__Work task__.
Each line below should be restated word for word.

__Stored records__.
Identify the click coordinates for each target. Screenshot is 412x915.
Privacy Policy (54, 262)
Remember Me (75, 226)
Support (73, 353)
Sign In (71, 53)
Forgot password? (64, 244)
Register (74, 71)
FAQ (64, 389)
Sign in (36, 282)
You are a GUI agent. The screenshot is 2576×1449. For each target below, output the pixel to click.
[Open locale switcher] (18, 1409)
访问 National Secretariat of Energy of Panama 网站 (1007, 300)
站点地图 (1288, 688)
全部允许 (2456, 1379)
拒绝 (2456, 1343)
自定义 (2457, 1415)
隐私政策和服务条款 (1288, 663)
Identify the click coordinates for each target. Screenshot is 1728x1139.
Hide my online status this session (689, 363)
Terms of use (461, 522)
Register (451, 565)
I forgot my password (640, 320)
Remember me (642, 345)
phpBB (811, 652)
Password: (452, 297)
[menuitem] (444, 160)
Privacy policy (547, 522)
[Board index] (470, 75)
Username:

__Exercise output__.
Identify the click coordinates for each target. Screenshot is 412x915.
Privacy Policy (54, 262)
Remember Me (75, 226)
Support (73, 353)
Sign In (71, 53)
Forgot password? (64, 244)
Register (74, 71)
FAQ (64, 389)
Sign in (36, 282)
You are a GUI agent. The screenshot is 2576×1449. For each target below, output the pixel to click.
[Open locale switcher] (18, 1409)
访问 National Secretariat of Energy of Panama 网站 (1007, 300)
站点地图 (1288, 688)
全部允许 (2456, 1379)
拒绝 (2456, 1343)
自定义 (2457, 1415)
隐私政策和服务条款 (1288, 663)
Identify the click coordinates for each target. Screenshot is 1728x1139.
Hide my online status this session (689, 363)
Terms of use (461, 522)
Register (451, 565)
I forgot my password (640, 320)
Remember me (642, 345)
phpBB (811, 652)
Password: (452, 297)
[menuitem] (444, 160)
Privacy policy (547, 522)
[Board index] (470, 75)
Username:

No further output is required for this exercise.